NOTICE: NOT FOR OFFICIAL PUBLICATION.
UNDER ARIZONA RULE OF THE SUPREME COURT 111(c), THIS DECISION IS NOT PRECEDENTIAL
AND MAY BE CITED ONLY AS AUTHORIZED BY RULE.
IN THE
ARIZONA COURT OF APPEALS
DIVISION ONE
In re the Matter of:
JACQUELINE HERNANDEZ, Petitioner/Appellant,
v.
CARLOS OROZCO, Respondent/Appellee.
No. 1 CA-CV 19-0526 FC
FILED 9-10-2020
Appeal from the Superior Court in Maricopa County
No. FC 2014-009735
The Honorable Bradley H. Astrowsky, Judge
AFFIRMED
COUNSEL
Anthony R. Montoya, Attorney at Law, Phoenix
Counsel for Petitioner/Appellant
Ashley Donovan Law PLLC, Tempe
Counsel for Respondent/Appellee
HERNANDEZ v. OROZCO
Decision of the Court
MEMORANDUM DECISION
Judge Michael J. Brown delivered the decision of the Court, in which
Presiding Judge Jennifer M. Perkins and Judge David B. Gass joined.
B R O W N, Judge:
¶1 Jaqueline Hernandez (“Mother”) appeals the superior court’s
order awarding attorneys’ fees to Carlos Orozco (“Father”) relating to the
parties’ competing petitions to modify legal decision-making, parenting
time, and child support. Because the court acted within its discretion, and
Mother has made virtually no effort to show otherwise, we affirm.

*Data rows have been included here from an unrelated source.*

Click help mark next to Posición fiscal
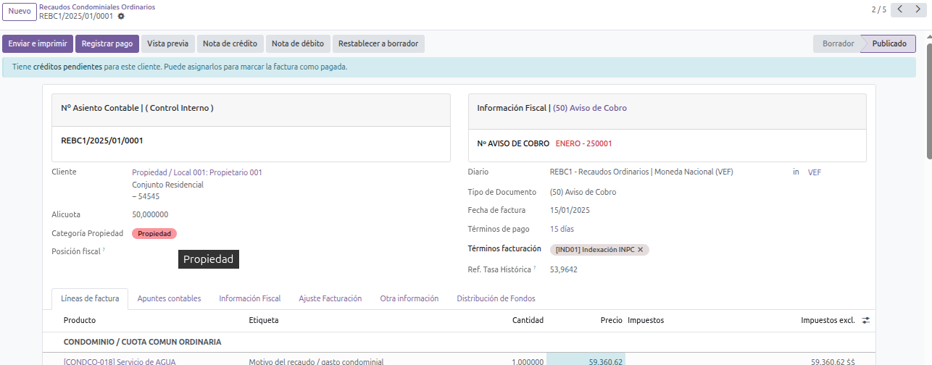932x365 pixels. coord(104,250)

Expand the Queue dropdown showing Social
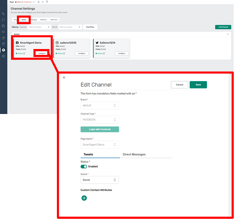(100, 180)
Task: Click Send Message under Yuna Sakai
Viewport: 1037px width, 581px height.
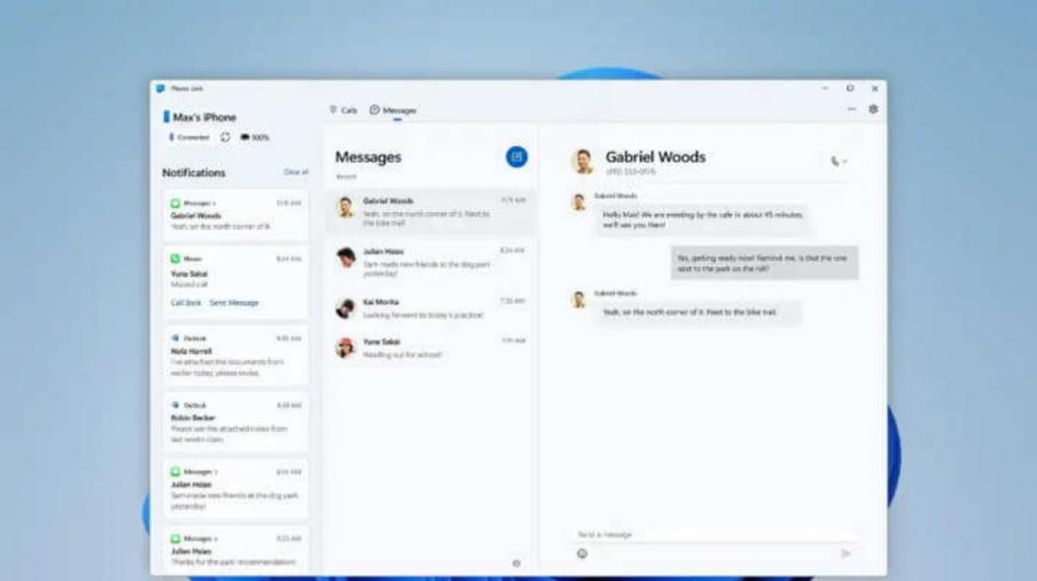Action: (234, 303)
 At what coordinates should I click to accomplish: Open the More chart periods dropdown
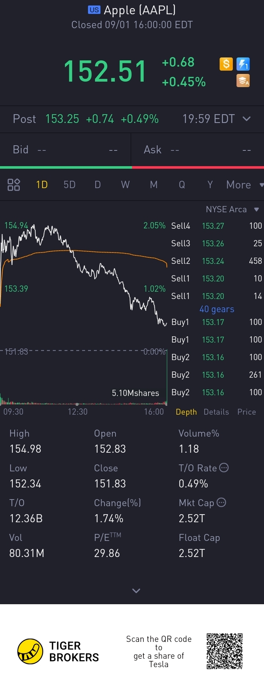[x=244, y=185]
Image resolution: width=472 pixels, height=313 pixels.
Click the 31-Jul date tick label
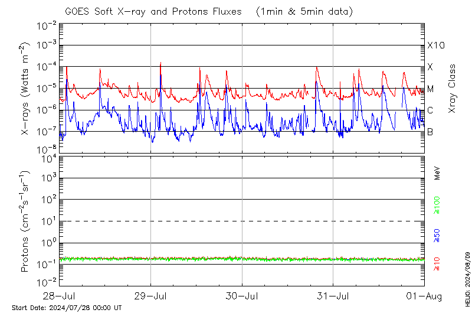[x=333, y=296]
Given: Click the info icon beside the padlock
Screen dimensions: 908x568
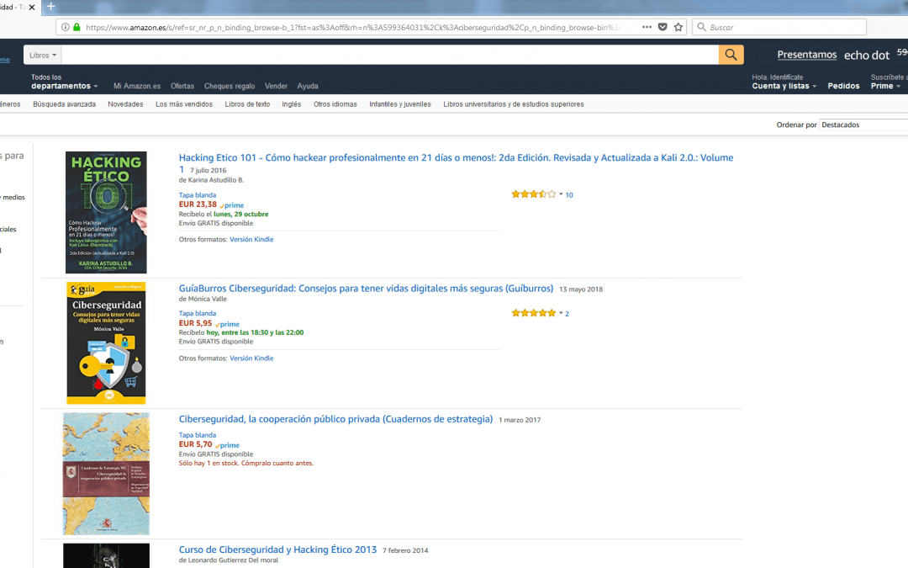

¶2 Following an evidentiary hearing, the superior court issued
its ruling on the merits of the parties’ petitions and granted Father’s request
for attorneys’ fees under A.R.S. § 25-324(A), ordering Mother to pay a
portion of his reasonable attorneys’ fees. The superior court reasoned in
part that (1) Mother has considerably more financial resources than Father
to contribute toward his fees, and (2) she acted unreasonably during the
litigation by failing to provide disclosure of her financial circumstances and
waiting to file a pretrial statement until the morning of the hearing.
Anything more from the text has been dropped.